< Hezekiel 9 >
1 Sonra yüksek sesle, “Kenti cezalandıracak olanlar, ellerinde yok edici silahlarıyla buraya gelsin” diye seslendiğini duydum.
Y gritó a mis oídos con voz fuerte y dijo: “Acercaos los que estáis encargados del castigo de la ciudad, cada uno con su arma de destrucción en su mano.”
2 Kuzeye bakan yukarı kapı yolundan altı kişinin geldiğini gördüm. Her birinin elinde ölümcül bir silah vardı. Aralarında keten giysili, belinde yazı takımı olan bir adam vardı. İçeriye girip tunç sunağın yanında durdular.

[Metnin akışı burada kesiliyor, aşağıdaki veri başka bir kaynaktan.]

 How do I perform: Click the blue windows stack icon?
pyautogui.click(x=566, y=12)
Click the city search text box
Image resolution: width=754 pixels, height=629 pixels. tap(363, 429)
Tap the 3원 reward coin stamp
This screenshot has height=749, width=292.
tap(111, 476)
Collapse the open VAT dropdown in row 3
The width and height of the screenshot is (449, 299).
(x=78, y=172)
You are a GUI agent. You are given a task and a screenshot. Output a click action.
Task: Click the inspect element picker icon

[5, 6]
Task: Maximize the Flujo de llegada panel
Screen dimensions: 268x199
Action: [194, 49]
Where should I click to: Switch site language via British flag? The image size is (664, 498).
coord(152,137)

Y he aquí que venían seis varones por el camino de la puerta superior, que mira al norte; y cada uno tenía en su mano su instrumento de destrucción. En medio de ellos estaba un varón vestido de lino, que traía en la cintura un tintero de escriba. Entraron y se pusieron junto al altar de bronce.
3 İsrail Tanrısı'nın görkemi bulunduğu yerden, Keruvlar'ın üzerinden ayrılıp tapınağın eşiğine gitti. RAB keten giysili, belinde yazı takımı olan adama seslendi:
Entonces la gloria del Dios de Israel se elevó de encima del Querubim, sobre el cual residía, hacia el umbral de la Casa; y llamó al varón vestido de lino, el cual traía en su cintura el tintero de escriba.

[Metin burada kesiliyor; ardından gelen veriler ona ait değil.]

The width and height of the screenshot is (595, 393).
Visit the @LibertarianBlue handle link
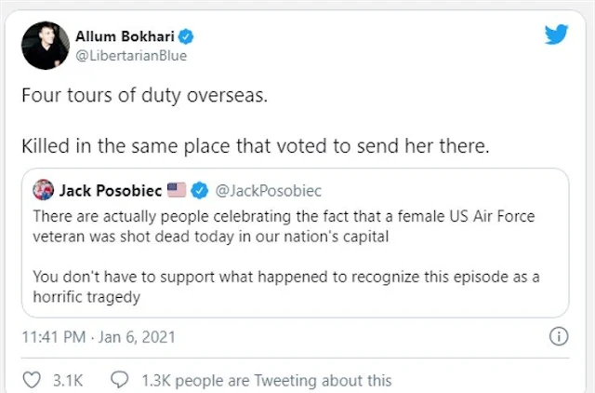coord(131,56)
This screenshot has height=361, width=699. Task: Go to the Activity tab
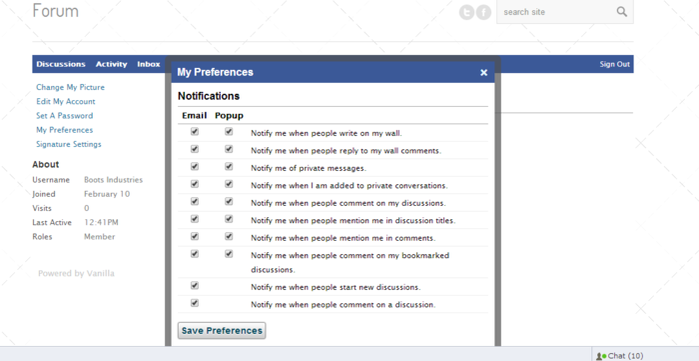pos(112,64)
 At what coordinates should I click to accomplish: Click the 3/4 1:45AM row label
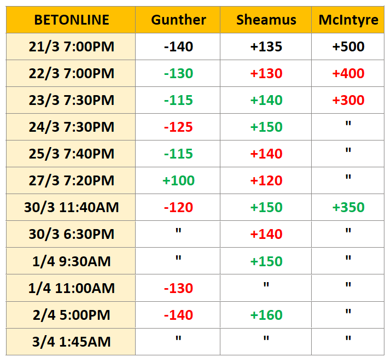pyautogui.click(x=71, y=342)
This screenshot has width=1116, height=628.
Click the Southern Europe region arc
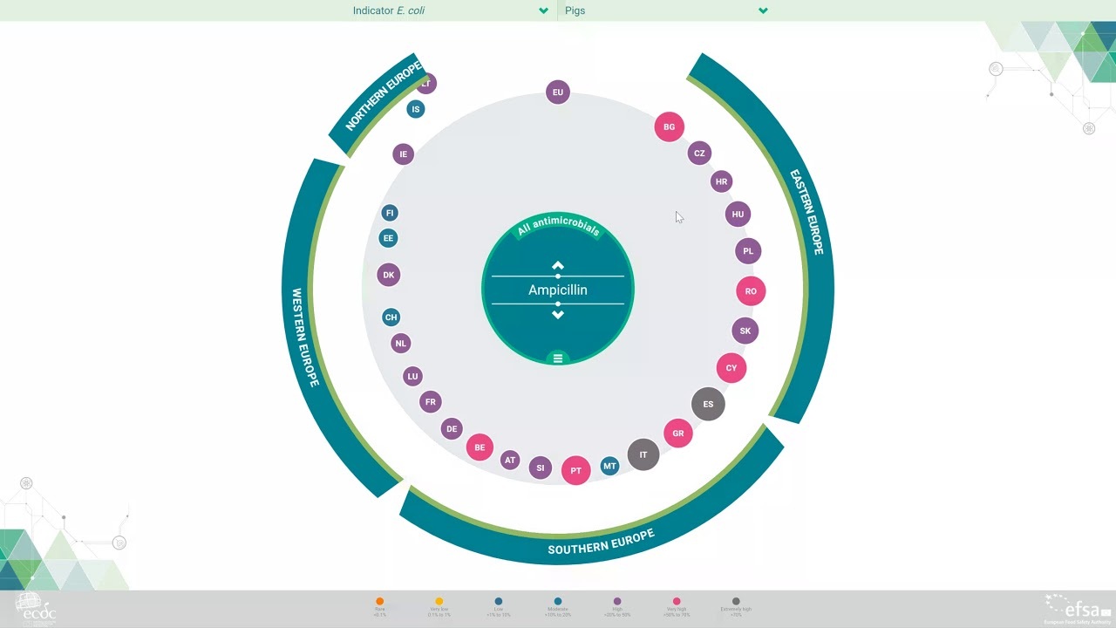tap(600, 542)
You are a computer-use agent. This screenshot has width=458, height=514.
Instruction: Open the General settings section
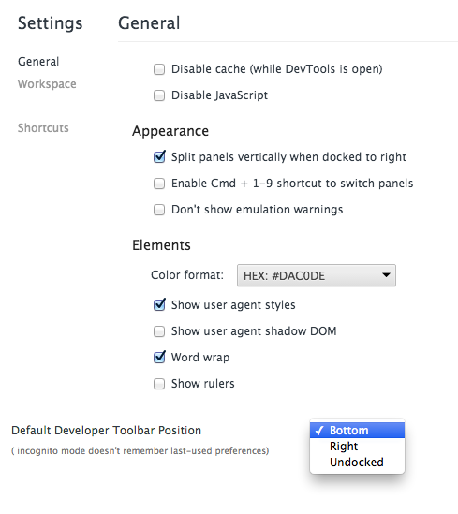pos(38,62)
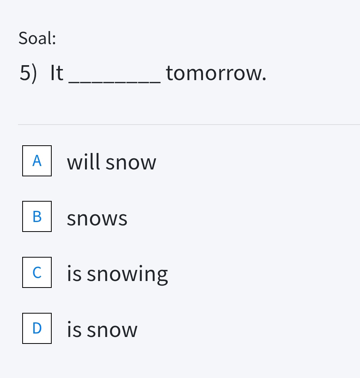Click the letter badge B
Viewport: 360px width, 378px height.
pos(37,217)
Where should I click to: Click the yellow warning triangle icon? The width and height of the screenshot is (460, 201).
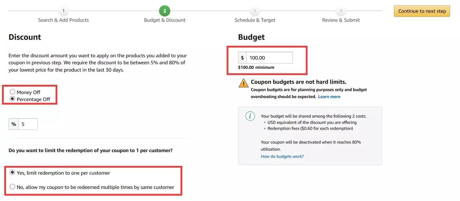244,83
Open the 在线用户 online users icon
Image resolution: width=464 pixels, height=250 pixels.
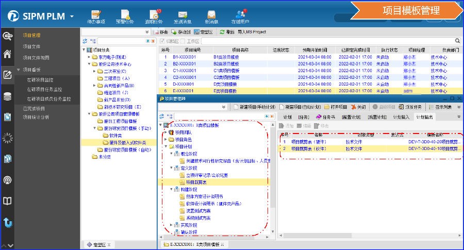pyautogui.click(x=240, y=16)

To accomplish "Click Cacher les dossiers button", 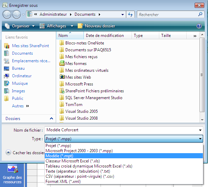I will (26, 153).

4 “Yeruşalim Kenti'nin içinden geç, orada yapılan iğrenç şeylerden ötürü dövünüp ağlayanların alınlarına işaret koy” dedi.
y le dijo Yahvé: “Pasa por en medio de la ciudad, por en medio de Jerusalén, y pon por marca una Tau en la frente de los hombres que gimen y se lamentan a causa de todas las abominaciones que se cometen dentro de ella.”

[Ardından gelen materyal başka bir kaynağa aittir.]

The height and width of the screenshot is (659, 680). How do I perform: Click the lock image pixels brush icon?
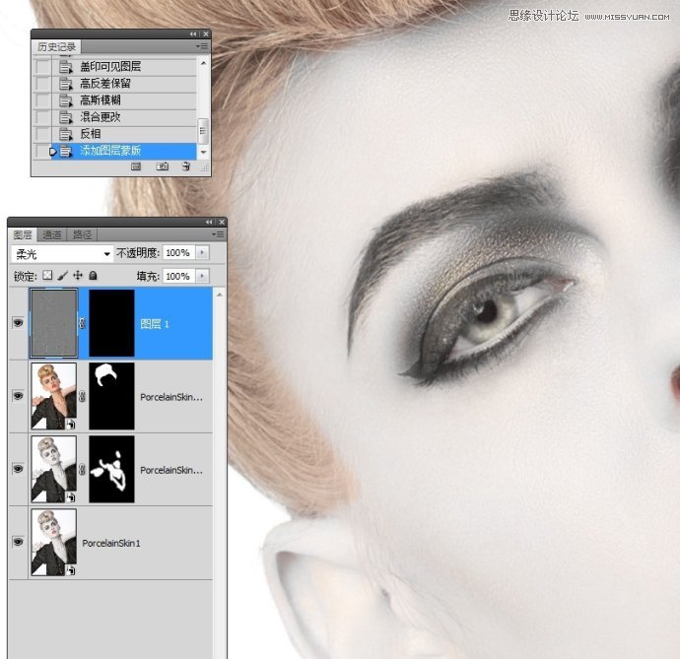point(62,277)
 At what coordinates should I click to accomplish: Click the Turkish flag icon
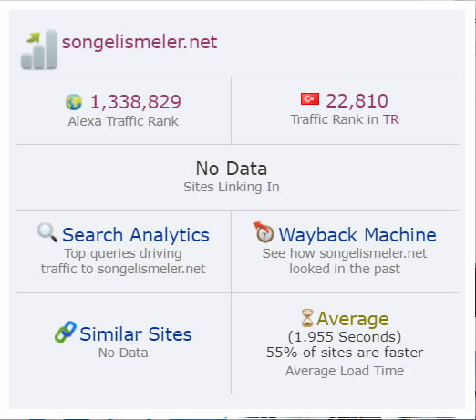(x=310, y=99)
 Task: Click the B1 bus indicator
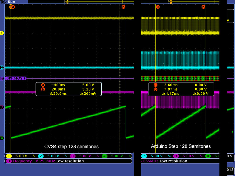2,78
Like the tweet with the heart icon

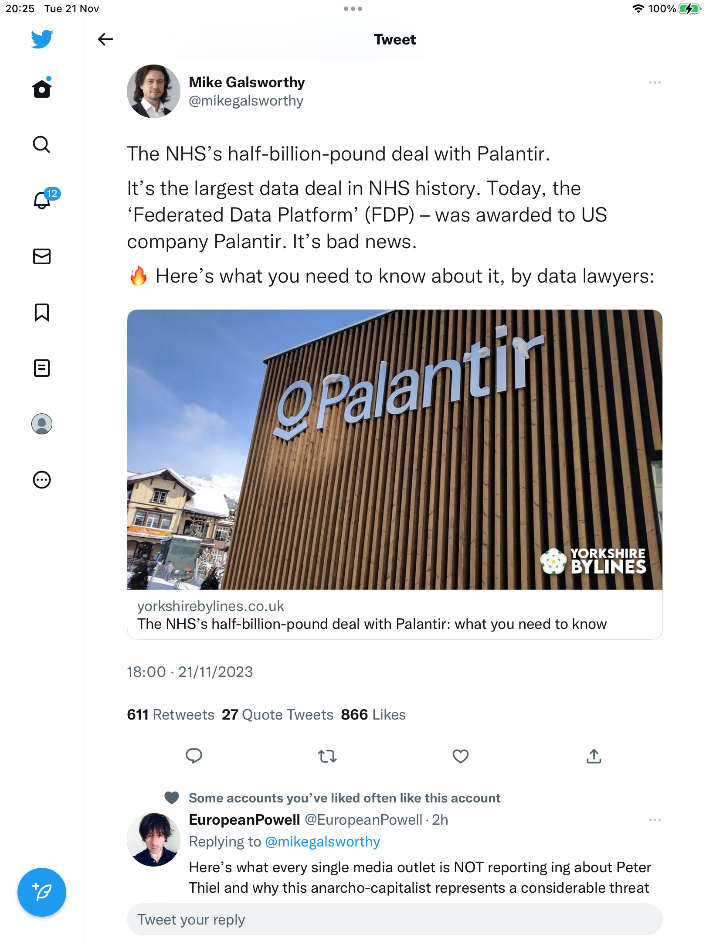point(461,756)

5 Öbürlerine, “Kent boyunca onu izleyin ve kimseye acımadan, kimseyi esirgemeden öldürün” dediğini duydum.
A los otros les dijo, oyéndolo yo: “Pasad tras él por la ciudad, y matad. No perdone vuestro ojo, ni tengáis piedad.
6 “Yaşlıyı, genci, genç kızı, kadını, çocukları öldürün. Yalnız alınlarında işaret olanlara dokunmayın. İşe tapınağımdan başlayın.” Onlar da tapınağın önünde duran İsrail ileri gelenlerinden işe başladılar.
Matad al anciano y al joven, a las doncellas, a los niños y a las mujeres, hasta el exterminio. Mas no os acerquéis a ninguno que esté marcado con la Tau. Y comenzad por mi Santuario.” Comenzaron, pues, por los ancianos que estaban delante de la Casa.
7 Onlara, “Tapınağı kirletin, avlularını cesetlerle doldurun. Haydi başlayın!” dedi. Bunun üzerine onlar gidip kenttekileri öldürmeye başladılar.
Y les dijo: “Contaminad la Casa y llenad los atrios de cadáveres. Salid.” Salieron y mataron en la ciudad.
8 Onlar halkı öldürürken ben tek başıma kaldım. Yüzüstü yere kapanıp, “Ah, ey Egemen RAB! Öfkeni Yeruşalim üzerine boşaltırken, geri kalan bütün İsrailliler'i de mi yok edeceksin?” diye haykırdım.
Mientras ellos mataban y quedándome yo (solo), me postré sobre mi rostro y clamé, diciendo: “¡Ay, Señor Yahvé! ¿Vas a destruir todo el resto de Israel, derramando tu cólera sobre Jerusalén?”
9 “İsrail ve Yahuda halkının günahı pek büyük” diye karşılık verdi, “Ülke kan, kent haksızlık dolu. Onlar, ‘RAB ülkeyi bıraktı, RAB görmüyor’ diyorlar.
Me respondió: “La iniquidad de la casa de Israel y de Judá es demasiado grande; la tierra se ha llenado de sangre y la ciudad está atestada de injusticias; porque dicen: Yahvé ha abandonado la tierra, Yahvé no ve nada.
10 Ben de onlara acımayacak, onları esirgemeyeceğim. Yaptıklarını kendi başlarına getireceğim.”
Por eso tampoco perdonará mi ojo, y ya no tendré piedad; haré recaer sus obras sobre su cabeza.”
11 Derken keten giysili, belinde yazı takımı olan adam, “Buyruklarını yerine getirdim” diye haber verdi.
Y he aquí que aquel varón vestido de lino, que tenía en su cintura el tintero, vino a dar parte, diciendo: “He hecho según me mandaste.”